Prompt: Reproduce the data exactly as it stands.

Saved data entries:
_ _ _

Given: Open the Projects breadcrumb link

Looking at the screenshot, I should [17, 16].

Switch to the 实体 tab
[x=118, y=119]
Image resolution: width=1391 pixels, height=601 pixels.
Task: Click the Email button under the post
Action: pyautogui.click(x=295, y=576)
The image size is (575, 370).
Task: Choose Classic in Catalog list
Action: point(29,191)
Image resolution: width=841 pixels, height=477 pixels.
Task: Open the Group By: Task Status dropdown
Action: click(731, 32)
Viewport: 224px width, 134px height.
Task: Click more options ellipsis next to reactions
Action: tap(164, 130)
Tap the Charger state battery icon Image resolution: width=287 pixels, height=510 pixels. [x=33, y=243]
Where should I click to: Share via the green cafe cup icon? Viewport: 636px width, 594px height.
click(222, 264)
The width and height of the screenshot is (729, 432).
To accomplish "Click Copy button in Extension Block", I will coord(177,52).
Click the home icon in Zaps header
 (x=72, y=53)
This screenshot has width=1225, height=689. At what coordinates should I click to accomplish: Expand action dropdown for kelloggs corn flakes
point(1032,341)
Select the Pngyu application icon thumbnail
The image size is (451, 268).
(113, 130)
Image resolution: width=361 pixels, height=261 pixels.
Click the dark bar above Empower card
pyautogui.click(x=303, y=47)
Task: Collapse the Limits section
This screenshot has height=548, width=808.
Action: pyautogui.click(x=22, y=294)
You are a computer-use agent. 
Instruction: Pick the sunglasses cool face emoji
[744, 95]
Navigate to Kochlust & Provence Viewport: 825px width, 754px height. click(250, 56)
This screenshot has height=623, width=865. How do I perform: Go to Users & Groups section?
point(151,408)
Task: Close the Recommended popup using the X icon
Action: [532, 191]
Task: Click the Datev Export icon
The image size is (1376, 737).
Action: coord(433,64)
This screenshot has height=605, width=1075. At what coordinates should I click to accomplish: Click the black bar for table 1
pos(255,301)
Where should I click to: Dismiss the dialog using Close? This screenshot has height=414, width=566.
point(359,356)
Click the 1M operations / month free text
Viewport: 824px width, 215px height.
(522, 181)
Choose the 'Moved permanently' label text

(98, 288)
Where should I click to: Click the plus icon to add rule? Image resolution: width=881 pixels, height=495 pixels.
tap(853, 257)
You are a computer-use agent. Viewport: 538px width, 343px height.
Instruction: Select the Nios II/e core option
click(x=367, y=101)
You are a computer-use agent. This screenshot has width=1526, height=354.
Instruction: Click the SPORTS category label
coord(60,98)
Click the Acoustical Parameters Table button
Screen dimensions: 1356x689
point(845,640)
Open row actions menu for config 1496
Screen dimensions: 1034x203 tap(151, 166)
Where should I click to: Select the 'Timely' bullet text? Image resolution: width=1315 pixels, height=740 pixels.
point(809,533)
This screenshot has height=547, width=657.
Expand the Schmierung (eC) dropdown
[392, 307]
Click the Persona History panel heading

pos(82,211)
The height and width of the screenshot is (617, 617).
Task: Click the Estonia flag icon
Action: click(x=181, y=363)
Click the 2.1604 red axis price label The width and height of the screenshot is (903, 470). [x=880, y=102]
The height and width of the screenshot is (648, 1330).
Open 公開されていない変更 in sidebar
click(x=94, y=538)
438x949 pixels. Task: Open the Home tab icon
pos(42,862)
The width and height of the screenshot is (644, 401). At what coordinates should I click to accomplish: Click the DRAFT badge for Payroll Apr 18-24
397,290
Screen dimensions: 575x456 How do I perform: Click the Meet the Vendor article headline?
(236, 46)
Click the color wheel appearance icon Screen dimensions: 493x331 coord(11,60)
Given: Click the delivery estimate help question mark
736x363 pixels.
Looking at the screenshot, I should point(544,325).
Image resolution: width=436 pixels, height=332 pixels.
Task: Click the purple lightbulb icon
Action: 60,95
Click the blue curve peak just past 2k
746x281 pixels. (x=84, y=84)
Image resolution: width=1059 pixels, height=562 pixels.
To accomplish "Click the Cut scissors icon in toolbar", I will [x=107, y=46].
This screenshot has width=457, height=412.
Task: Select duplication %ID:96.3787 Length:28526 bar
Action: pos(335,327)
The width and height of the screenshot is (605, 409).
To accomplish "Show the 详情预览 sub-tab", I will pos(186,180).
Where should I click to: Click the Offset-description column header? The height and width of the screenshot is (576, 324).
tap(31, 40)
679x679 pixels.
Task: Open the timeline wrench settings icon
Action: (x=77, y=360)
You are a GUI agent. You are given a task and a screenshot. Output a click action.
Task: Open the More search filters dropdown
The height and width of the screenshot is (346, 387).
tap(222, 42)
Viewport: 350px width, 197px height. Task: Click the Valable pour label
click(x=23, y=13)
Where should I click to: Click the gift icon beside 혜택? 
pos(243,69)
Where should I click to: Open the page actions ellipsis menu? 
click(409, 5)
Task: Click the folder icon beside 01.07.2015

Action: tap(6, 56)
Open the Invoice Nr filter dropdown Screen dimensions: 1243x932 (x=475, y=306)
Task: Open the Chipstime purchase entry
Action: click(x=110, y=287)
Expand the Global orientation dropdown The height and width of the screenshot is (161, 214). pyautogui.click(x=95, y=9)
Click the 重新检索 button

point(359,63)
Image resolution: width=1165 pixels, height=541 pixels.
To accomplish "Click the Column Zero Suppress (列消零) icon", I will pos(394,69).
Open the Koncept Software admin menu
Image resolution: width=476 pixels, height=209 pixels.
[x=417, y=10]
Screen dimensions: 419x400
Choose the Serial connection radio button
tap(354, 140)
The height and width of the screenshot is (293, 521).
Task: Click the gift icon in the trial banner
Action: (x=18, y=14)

_ _ _

Answer to this problem:
Given: Open the Projects breadcrumb link

Looking at the screenshot, I should [17, 16].

Switch to the 实体 tab
[x=118, y=119]
Image resolution: width=1391 pixels, height=601 pixels.
Task: Click the Email button under the post
Action: pyautogui.click(x=295, y=576)
The image size is (575, 370).
Task: Choose Classic in Catalog list
Action: point(29,191)
Image resolution: width=841 pixels, height=477 pixels.
Task: Open the Group By: Task Status dropdown
Action: click(731, 32)
Viewport: 224px width, 134px height.
Task: Click more options ellipsis next to reactions
Action: tap(164, 130)
Tap the Charger state battery icon Image resolution: width=287 pixels, height=510 pixels. [x=33, y=243]
Where should I click to: Share via the green cafe cup icon? Viewport: 636px width, 594px height.
click(222, 264)
The width and height of the screenshot is (729, 432).
To accomplish "Click Copy button in Extension Block", I will coord(177,52).
Click the home icon in Zaps header
 (x=72, y=53)
This screenshot has width=1225, height=689. At what coordinates should I click to accomplish: Expand action dropdown for kelloggs corn flakes
point(1032,341)
Select the Pngyu application icon thumbnail
The image size is (451, 268).
(113, 130)
Image resolution: width=361 pixels, height=261 pixels.
Click the dark bar above Empower card
pyautogui.click(x=303, y=47)
Task: Collapse the Limits section
This screenshot has height=548, width=808.
Action: pyautogui.click(x=22, y=294)
You are a computer-use agent. 
Instruction: Pick the sunglasses cool face emoji
[744, 95]
Navigate to Kochlust & Provence Viewport: 825px width, 754px height. click(250, 56)
This screenshot has height=623, width=865. How do I perform: Go to Users & Groups section?
point(151,408)
Task: Close the Recommended popup using the X icon
Action: [532, 191]
Task: Click the Datev Export icon
The image size is (1376, 737).
Action: coord(433,64)
This screenshot has height=605, width=1075. At what coordinates should I click to accomplish: Click the black bar for table 1
pos(255,301)
Where should I click to: Dismiss the dialog using Close? This screenshot has height=414, width=566.
point(359,356)
Click the 1M operations / month free text
Viewport: 824px width, 215px height.
(522, 181)
Choose the 'Moved permanently' label text

(98, 288)
Where should I click to: Click the plus icon to add rule? Image resolution: width=881 pixels, height=495 pixels.
tap(853, 257)
You are a computer-use agent. Viewport: 538px width, 343px height.
Instruction: Select the Nios II/e core option
click(x=367, y=101)
You are a computer-use agent. This screenshot has width=1526, height=354.
Instruction: Click the SPORTS category label
coord(60,98)
Click the Acoustical Parameters Table button
Screen dimensions: 1356x689
point(845,640)
Open row actions menu for config 1496
Screen dimensions: 1034x203 tap(151, 166)
Where should I click to: Select the 'Timely' bullet text? Image resolution: width=1315 pixels, height=740 pixels.
point(809,533)
This screenshot has height=547, width=657.
Expand the Schmierung (eC) dropdown
[392, 307]
Click the Persona History panel heading

pos(82,211)
The height and width of the screenshot is (617, 617).
Task: Click the Estonia flag icon
Action: click(x=181, y=363)
Click the 2.1604 red axis price label The width and height of the screenshot is (903, 470). [x=880, y=102]
The height and width of the screenshot is (648, 1330).
Open 公開されていない変更 in sidebar
click(x=94, y=538)
438x949 pixels. Task: Open the Home tab icon
pos(42,862)
The width and height of the screenshot is (644, 401). At what coordinates should I click to accomplish: Click the DRAFT badge for Payroll Apr 18-24
397,290
Screen dimensions: 575x456 How do I perform: Click the Meet the Vendor article headline?
(236, 46)
Click the color wheel appearance icon Screen dimensions: 493x331 coord(11,60)
Given: Click the delivery estimate help question mark
736x363 pixels.
Looking at the screenshot, I should point(544,325).
Image resolution: width=436 pixels, height=332 pixels.
Task: Click the purple lightbulb icon
Action: 60,95
Click the blue curve peak just past 2k
746x281 pixels. (x=84, y=84)
Image resolution: width=1059 pixels, height=562 pixels.
To accomplish "Click the Cut scissors icon in toolbar", I will [x=107, y=46].
This screenshot has width=457, height=412.
Task: Select duplication %ID:96.3787 Length:28526 bar
Action: pos(335,327)
The width and height of the screenshot is (605, 409).
To accomplish "Show the 详情预览 sub-tab", I will pos(186,180).
Where should I click to: Click the Offset-description column header? The height and width of the screenshot is (576, 324).
tap(31, 40)
679x679 pixels.
Task: Open the timeline wrench settings icon
Action: (x=77, y=360)
You are a GUI agent. You are given a task and a screenshot. Output a click action.
Task: Open the More search filters dropdown
The height and width of the screenshot is (346, 387).
tap(222, 42)
Viewport: 350px width, 197px height. Task: Click the Valable pour label
click(x=23, y=13)
Where should I click to: Click the gift icon beside 혜택? 
pos(243,69)
Where should I click to: Open the page actions ellipsis menu? 
click(409, 5)
Task: Click the folder icon beside 01.07.2015

Action: tap(6, 56)
Open the Invoice Nr filter dropdown Screen dimensions: 1243x932 (x=475, y=306)
Task: Open the Chipstime purchase entry
Action: click(x=110, y=287)
Expand the Global orientation dropdown The height and width of the screenshot is (161, 214). pyautogui.click(x=95, y=9)
Click the 重新检索 button

point(359,63)
Image resolution: width=1165 pixels, height=541 pixels.
To accomplish "Click the Column Zero Suppress (列消零) icon", I will pos(394,69).
Open the Koncept Software admin menu
Image resolution: width=476 pixels, height=209 pixels.
[x=417, y=10]
Screen dimensions: 419x400
Choose the Serial connection radio button
tap(354, 140)
The height and width of the screenshot is (293, 521).
Task: Click the gift icon in the trial banner
Action: (x=18, y=14)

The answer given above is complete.